§ **Problem details**
Going through the data, count each line that has the word "computer". Reply with the total and nothing more.

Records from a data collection
○ ○ ○

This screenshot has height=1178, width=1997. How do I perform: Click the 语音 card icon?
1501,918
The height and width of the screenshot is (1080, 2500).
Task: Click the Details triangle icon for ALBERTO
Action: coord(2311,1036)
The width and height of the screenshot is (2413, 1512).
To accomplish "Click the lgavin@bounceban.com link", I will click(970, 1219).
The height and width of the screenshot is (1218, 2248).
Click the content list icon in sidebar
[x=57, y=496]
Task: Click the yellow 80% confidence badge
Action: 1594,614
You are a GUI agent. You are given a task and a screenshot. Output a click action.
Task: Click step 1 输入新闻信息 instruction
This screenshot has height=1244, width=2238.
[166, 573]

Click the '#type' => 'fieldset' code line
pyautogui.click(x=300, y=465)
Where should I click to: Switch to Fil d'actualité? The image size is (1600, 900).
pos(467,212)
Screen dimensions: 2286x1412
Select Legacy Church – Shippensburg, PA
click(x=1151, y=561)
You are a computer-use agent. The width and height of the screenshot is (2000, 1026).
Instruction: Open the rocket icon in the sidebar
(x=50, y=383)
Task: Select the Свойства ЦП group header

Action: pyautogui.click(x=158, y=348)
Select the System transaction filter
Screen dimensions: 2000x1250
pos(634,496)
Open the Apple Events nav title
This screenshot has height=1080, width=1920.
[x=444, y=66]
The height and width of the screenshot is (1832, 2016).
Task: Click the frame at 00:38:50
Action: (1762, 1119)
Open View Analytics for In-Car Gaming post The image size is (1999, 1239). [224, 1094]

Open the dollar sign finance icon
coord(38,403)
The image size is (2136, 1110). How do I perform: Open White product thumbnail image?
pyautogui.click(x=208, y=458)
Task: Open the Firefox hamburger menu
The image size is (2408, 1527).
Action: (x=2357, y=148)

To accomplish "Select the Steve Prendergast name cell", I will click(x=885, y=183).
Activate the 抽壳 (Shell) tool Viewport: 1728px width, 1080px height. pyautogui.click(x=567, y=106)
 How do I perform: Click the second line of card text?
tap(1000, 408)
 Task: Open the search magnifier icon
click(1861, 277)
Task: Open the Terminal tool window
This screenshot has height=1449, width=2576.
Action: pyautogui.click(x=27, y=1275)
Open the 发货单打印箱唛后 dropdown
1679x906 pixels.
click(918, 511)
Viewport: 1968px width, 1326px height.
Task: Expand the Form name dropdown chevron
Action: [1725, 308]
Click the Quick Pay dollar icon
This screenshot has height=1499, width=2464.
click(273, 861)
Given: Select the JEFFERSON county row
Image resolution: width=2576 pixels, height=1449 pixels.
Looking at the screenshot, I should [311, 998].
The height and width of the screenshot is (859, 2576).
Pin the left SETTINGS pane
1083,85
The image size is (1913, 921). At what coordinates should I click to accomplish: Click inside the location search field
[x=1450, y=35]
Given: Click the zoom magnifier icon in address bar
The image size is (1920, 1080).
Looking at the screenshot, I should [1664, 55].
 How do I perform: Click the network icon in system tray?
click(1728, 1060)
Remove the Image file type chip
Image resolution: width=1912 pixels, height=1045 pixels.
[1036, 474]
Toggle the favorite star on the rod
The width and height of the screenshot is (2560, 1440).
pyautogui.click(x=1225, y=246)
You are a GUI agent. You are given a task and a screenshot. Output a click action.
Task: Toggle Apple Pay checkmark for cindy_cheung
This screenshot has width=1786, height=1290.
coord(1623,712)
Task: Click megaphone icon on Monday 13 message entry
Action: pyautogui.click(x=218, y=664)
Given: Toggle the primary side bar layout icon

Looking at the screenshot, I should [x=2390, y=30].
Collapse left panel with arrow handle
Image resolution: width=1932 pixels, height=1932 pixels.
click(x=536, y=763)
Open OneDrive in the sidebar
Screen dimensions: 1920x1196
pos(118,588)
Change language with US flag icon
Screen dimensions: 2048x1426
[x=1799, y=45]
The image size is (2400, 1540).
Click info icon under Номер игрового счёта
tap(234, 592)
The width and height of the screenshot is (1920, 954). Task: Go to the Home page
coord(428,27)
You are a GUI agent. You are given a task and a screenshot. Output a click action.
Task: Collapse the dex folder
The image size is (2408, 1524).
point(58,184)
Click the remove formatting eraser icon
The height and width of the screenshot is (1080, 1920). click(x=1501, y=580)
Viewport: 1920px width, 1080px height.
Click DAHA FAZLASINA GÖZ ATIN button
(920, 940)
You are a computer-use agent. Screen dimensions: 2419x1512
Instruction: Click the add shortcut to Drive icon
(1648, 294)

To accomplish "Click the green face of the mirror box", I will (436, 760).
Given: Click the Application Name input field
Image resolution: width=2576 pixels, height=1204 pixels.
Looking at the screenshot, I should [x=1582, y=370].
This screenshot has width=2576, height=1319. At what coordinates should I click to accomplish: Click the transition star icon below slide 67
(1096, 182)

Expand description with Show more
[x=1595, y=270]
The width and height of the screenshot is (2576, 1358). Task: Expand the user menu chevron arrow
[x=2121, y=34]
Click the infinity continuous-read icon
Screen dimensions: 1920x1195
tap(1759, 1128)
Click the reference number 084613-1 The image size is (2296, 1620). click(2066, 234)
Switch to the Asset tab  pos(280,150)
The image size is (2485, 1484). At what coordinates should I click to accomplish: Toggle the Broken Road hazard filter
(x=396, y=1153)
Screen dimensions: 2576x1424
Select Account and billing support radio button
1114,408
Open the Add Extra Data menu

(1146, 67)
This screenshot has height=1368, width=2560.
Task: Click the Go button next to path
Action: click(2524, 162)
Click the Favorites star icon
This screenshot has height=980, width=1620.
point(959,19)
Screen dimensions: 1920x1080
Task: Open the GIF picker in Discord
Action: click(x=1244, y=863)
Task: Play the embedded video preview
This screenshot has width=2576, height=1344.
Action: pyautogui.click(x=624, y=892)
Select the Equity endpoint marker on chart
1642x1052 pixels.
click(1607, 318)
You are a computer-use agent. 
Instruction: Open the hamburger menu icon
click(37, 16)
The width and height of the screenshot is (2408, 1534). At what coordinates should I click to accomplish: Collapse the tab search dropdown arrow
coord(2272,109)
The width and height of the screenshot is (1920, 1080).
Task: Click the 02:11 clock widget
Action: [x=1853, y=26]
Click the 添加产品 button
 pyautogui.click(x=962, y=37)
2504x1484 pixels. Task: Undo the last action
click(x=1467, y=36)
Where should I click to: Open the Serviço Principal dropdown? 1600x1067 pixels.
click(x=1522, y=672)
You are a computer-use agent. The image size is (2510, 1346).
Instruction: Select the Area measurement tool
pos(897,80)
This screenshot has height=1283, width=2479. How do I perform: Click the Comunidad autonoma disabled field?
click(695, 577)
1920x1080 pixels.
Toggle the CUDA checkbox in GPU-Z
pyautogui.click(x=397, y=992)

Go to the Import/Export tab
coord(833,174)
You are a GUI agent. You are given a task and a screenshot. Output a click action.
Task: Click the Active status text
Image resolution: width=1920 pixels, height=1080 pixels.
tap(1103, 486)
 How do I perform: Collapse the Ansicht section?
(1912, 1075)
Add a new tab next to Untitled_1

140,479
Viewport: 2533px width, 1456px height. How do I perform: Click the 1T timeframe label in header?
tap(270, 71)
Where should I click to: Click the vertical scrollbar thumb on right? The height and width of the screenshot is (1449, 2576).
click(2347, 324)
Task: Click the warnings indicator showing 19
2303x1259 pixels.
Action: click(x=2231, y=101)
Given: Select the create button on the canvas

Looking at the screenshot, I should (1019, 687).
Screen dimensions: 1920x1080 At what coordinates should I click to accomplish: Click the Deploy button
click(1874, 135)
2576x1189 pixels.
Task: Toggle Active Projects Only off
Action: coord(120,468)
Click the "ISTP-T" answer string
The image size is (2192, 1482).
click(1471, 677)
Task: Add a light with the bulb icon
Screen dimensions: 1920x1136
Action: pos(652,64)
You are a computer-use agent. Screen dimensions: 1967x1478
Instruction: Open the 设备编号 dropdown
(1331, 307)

○ ○ ○

§ **Response**
5